Wall Street’s three main indexes fell for a third straight day Tuesday to sit at a one-month low, with healthy data on US consumer sentiment and job openings indicating the economy remained resilient despite recent rate hikes and four-decade-high inflation.

But analysts said the readings were a case of good news being bad news as they would allow the Fed to stick to its plan of lifting borrowing costs further. Expectations are growing for a third successive three-quarter-point increase next month.

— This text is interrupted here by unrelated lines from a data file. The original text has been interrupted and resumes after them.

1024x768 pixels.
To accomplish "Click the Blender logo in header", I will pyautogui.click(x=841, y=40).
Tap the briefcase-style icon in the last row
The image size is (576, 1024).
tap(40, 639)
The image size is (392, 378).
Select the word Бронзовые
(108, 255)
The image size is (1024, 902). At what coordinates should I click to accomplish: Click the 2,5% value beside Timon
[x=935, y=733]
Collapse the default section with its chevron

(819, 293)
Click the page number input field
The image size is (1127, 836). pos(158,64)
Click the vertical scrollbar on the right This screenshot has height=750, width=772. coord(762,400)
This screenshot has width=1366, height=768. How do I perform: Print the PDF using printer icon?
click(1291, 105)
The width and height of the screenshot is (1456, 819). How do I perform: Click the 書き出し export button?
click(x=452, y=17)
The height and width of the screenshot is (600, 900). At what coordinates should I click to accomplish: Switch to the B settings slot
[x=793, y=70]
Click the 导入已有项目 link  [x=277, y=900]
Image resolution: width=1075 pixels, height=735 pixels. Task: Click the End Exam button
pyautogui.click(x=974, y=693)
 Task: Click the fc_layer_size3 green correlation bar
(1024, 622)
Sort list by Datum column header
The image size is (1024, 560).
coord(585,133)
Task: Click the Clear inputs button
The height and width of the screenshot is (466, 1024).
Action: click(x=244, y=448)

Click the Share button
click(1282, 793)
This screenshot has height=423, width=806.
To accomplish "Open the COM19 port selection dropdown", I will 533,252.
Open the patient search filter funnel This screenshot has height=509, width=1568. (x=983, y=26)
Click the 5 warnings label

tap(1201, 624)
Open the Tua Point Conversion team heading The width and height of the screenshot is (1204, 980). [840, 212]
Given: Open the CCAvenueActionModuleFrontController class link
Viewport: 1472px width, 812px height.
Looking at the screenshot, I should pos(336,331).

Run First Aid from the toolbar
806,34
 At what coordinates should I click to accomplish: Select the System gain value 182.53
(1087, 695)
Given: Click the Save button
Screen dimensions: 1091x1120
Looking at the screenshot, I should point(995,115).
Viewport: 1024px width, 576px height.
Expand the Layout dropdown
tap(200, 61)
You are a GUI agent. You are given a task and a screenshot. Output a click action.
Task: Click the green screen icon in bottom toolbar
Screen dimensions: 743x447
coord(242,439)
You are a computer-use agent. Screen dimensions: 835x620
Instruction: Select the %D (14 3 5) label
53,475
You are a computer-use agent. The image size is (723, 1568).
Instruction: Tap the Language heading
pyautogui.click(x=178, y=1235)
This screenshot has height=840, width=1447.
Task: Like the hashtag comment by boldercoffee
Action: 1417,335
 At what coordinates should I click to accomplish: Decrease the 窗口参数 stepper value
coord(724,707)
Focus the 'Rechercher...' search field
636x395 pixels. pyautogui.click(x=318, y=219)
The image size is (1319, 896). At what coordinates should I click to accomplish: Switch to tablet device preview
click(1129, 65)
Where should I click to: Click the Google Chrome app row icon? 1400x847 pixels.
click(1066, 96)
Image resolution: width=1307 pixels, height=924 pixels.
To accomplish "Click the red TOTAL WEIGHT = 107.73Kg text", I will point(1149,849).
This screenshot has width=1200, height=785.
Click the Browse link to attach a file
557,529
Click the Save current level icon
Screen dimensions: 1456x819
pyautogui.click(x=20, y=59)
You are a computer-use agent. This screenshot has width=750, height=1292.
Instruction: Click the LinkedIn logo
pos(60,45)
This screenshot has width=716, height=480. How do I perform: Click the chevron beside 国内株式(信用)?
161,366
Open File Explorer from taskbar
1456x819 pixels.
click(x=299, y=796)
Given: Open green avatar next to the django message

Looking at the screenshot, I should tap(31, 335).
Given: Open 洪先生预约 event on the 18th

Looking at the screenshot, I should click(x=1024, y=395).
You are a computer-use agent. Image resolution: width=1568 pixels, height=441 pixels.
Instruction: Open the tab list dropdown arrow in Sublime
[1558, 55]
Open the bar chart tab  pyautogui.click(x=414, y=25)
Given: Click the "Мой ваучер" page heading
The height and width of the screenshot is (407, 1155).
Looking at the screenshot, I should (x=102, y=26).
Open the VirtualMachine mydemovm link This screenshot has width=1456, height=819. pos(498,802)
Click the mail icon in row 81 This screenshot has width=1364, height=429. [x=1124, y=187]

Traders are now awaiting the release of US job-creation figures on Friday for a better idea about the state of the economy.

However, commentators said trying to plot a course through the next few months would be tricky owing to inflation and rate increases as well as other issues such as the Ukraine war, geopolitical tensions and China’s Covid-damaged economy.

“What’s clear is that predicting this market is not clean cut,” Angeline Newman, of UBS Global Wealth Management, told Bloomberg Television.

“We are living in a world where conflicting economic signals are making the path of monetary policy very difficult to determine.” Shanghai dropped after a report on Chinese factory activity showed another contraction, as the sector was buffeted by lockdowns due to Beijing’s zero-Covid strategy and high temperatures that led to energy rationing.